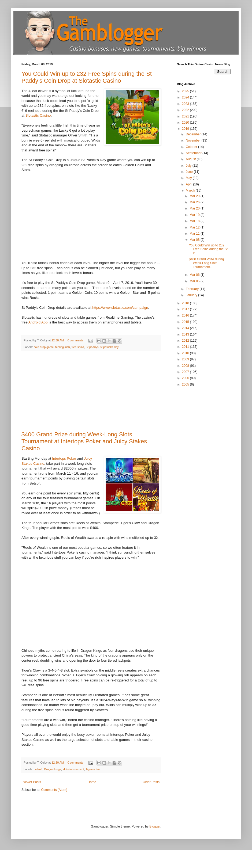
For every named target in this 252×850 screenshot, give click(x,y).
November (194, 140)
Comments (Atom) (54, 790)
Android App (38, 322)
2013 (186, 334)
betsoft (38, 769)
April (189, 184)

§ **Aim**
Pick out each line above that contains the word "target" and copy those lines unchanged.

§ **Solution to this exercise**
For every named target in this 252×850 screenshot, give click(x,y).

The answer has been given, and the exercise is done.